# History of Replication Systems¶

This document aims to describe the historical approaches to repository replication used by hg.mozilla.org. Reading this document should leave readers with an understanding of what replication approaches were used, what worked, what didn’t, why we switched strategies, etc.

## Shared Filesystem / No Replication¶

When hg.mozilla.org was initially deployed, the SSH and HTTP servers used a shared filesystem via NFSv3. This was architecturally simple. All writes were available atomically on the read-only HTTP servers.

However, it suffered from a few serious limitations.

First, Mercurial makes heavy use of multiple files for repository storage. This I/O access model combined with NFS’s overhead for I/O operations meant that many Mercurial operations were slow. Therefore hg.mozilla.org was slow. Fixing this would require overhauling how Mercurial repository storage worked. Not an easy endeavor!

Second, the lack of a writable filesystem meant that Mercurial could not populate various repository cache files and this made some Mercurial operations very slow. (The HTTP servers mounted the filesystem read-only for security reasons.) This issue could have been worked around by writing a Mercurial extension to store cache files in a separate location than .hg/cache. However, we never did so. Another workaround would have been to populate all the necessary caches on the SSH server at push time so an HTTP server wouldn’t need to write caches since they were already up-to-date.

Because NFS was making read-only operations on the HTTP servers substantially slower than they had the potential to be, we decided to have the HTTP servers store repositories on their local filesystem and to use a replication system to keep everything in sync.

## Push-Time Synchronous Replication¶

The push-time replication system was our first replication system. It was very crude yet surprisingly effective:

1. A hook fired during the changegroup and pushkey hooks as part of hg push operations.
2. This hook executed the repo-push.sh script, which iterated through all mirrors and effectively ran ssh -l hg <mirror> <repo>.
3. On each mirror, the SSH session effectively ran the mirror-pull scripts. This scripts essentially ran hg pull ssh://hg.mozilla.org/<repo>.

Each mirror performed its replication in parallel. So the number of mirrors could be scaled without increasing replication time proportionally.

Replication was performed synchronously with the push. So, the client’s hg push command doesn’t finish until all mirrors had completed their replication. This added a few seconds of latency to pushes.

There were several downsides with this replication method:

• Replication was synchronous with push, adding latency. This was felt most notably on the Try repository, which took 9-15s to replicate. Other repositories typically would take 1-8s.
• If a mirror was slow, it was a long pole and slowed down replication for the push, adding yet more latency to the push.
• If a mirror was down, the system was not intelligent enough to automatically remove the mirror from the mirrors list. The master would retry several times before failing. This added latency to pushes.
• If a mirror was removed from the replication system, it didn’t re-sync when it came back online. Instead, it needed to be manually re-synced by running a script. If a server rebooted for no reason, it could become out of sync and someone may or may not re-sync it promptly.
• Each mirror synced and subsequently exposed data at different times.
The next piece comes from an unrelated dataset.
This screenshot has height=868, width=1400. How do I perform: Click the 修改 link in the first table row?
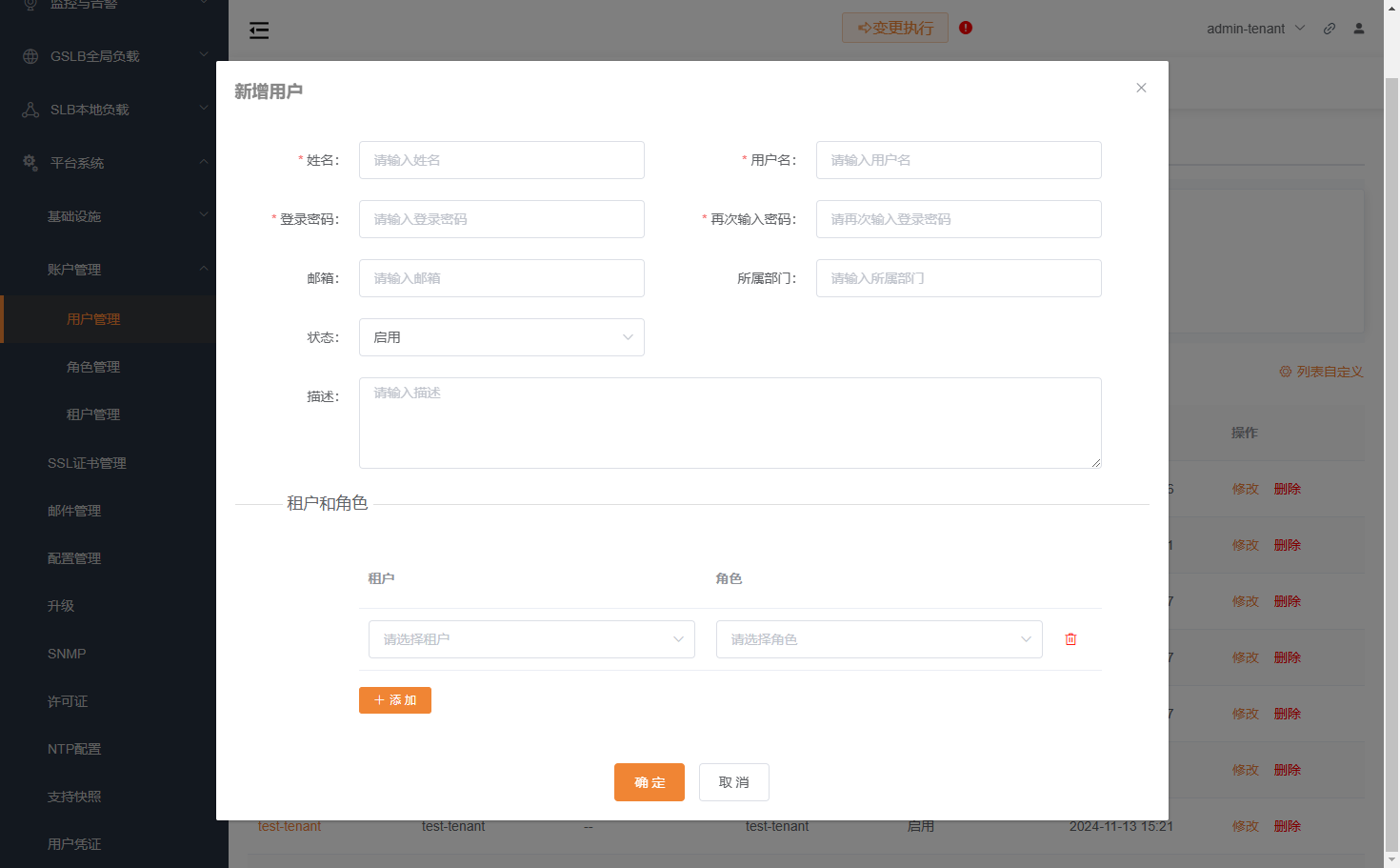coord(1245,488)
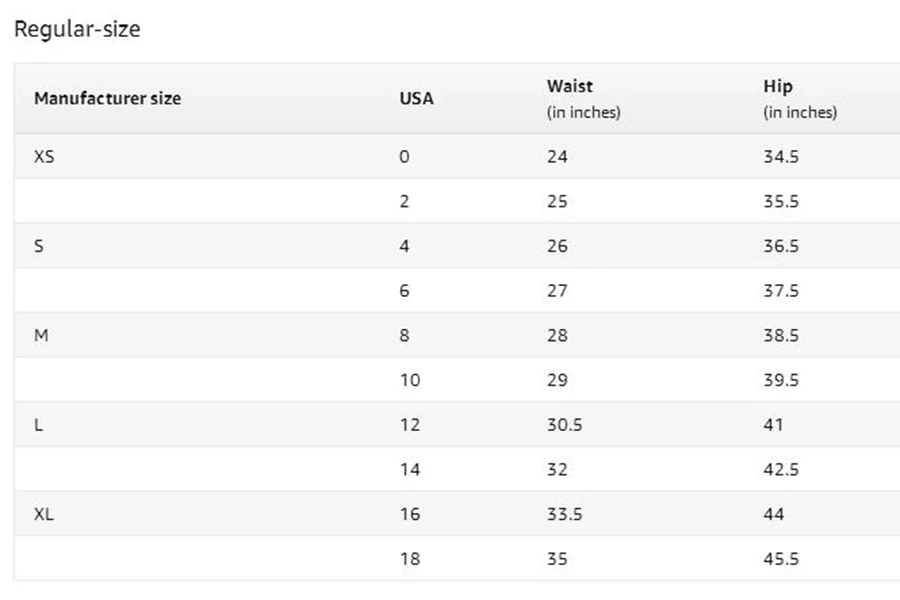Click hip value 42.5
This screenshot has width=900, height=600.
click(781, 470)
There was a window during replication where mirror A would advertise data that mirror B did not yet have. This could lead to clients seeing inconsistent repository state due to hitting different servers behind the load balancer.
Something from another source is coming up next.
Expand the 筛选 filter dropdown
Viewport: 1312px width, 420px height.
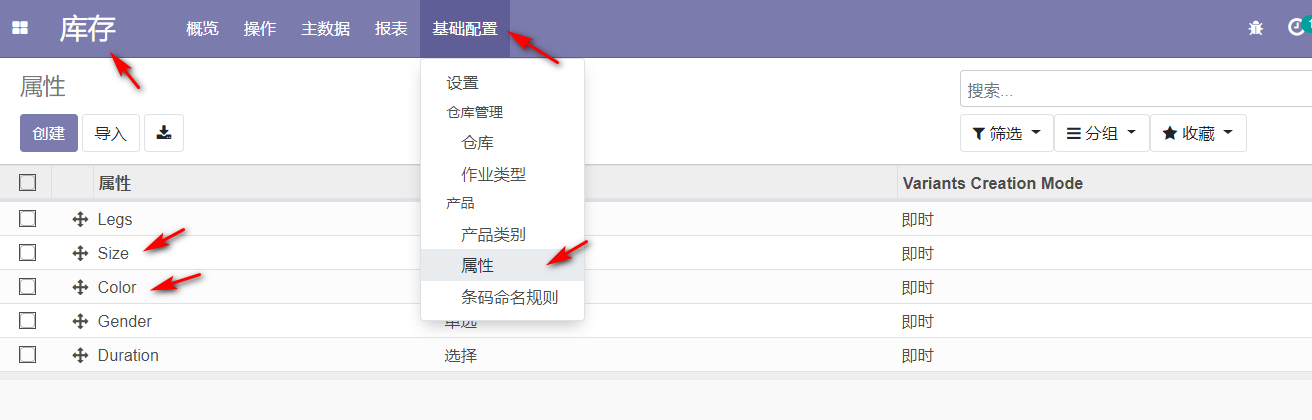1006,133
• There was no mechanism for replicating repository creation or deletion events.
• This was no mechanism for replicating hgrc changes.
• This replication system was optimized for a low-latency, high-availability intra-datacenter environment and wouldn’t work well with a future, globally distributed hg.mozilla.org service (which would be far more prone to network events such as loss of connectivity).
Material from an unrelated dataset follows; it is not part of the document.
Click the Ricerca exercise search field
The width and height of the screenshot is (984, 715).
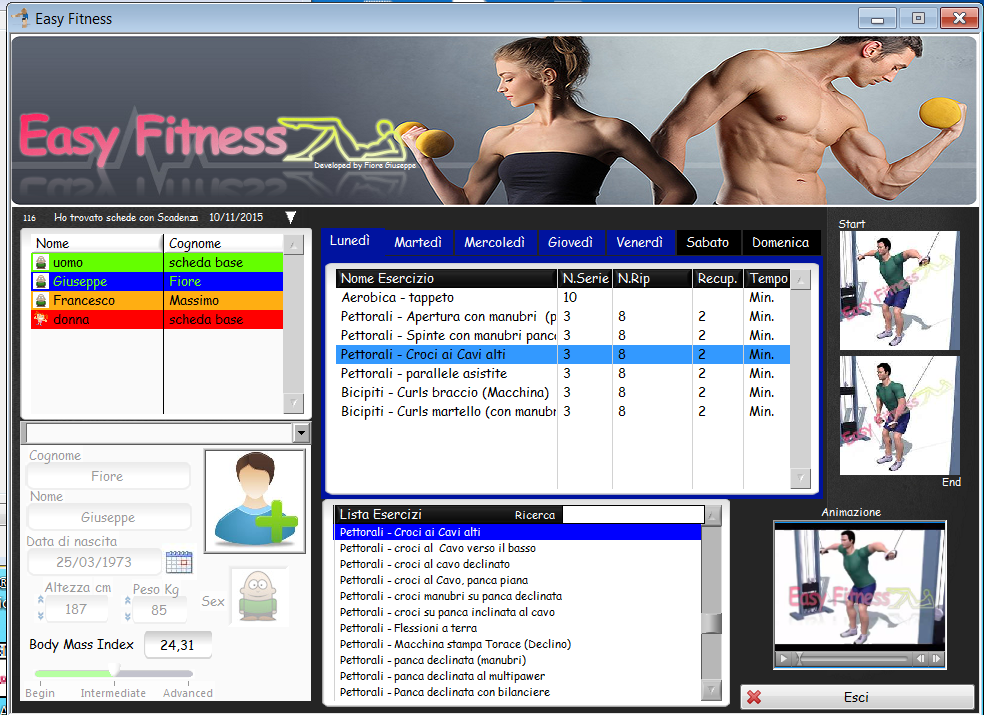tap(632, 515)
Despite all these downsides, the legacy replication system was surprisingly effective. Mirrors getting out of sync was rare. Historically the largest problem was the increased push latency due to synchronous replication.

## Kafka-Based Replication System¶

We wanted a replication system with fewer deficiencies than the push-time synchronous replication system described in the section above. Notably, we wanted:

• Replication to be asynchronous with the hg push operation so people wouldn’t have to wait as long for their operation to complete.
• Mirrors that were down or slow wouldn’t slow down hg push operations.
• Mirrors that went down would recover and catch up on replication backlog automatically when they return to service.
• Repository creation and deletion events could be replicated.
• hgrc changes could be replicated.
• The window of inconsistency across the HTTP servers would be reduced.

We devised a replication system built on top of message queues backed by Apache Kafka to implement such a system.

This system is described in detail at Replication.

Essentially, Kafka provides a distributed transaction log. During hg push operations, the server writes messages into Kafka describing the changes that were made to the repository. Daemons on mirrors react to new messages within milliseconds, triggering the replication of repository data. The stream of messages is ordered and consumers record their consume offset. This allows consumers to go offline and resume replication at the last consumed offset when they come back online.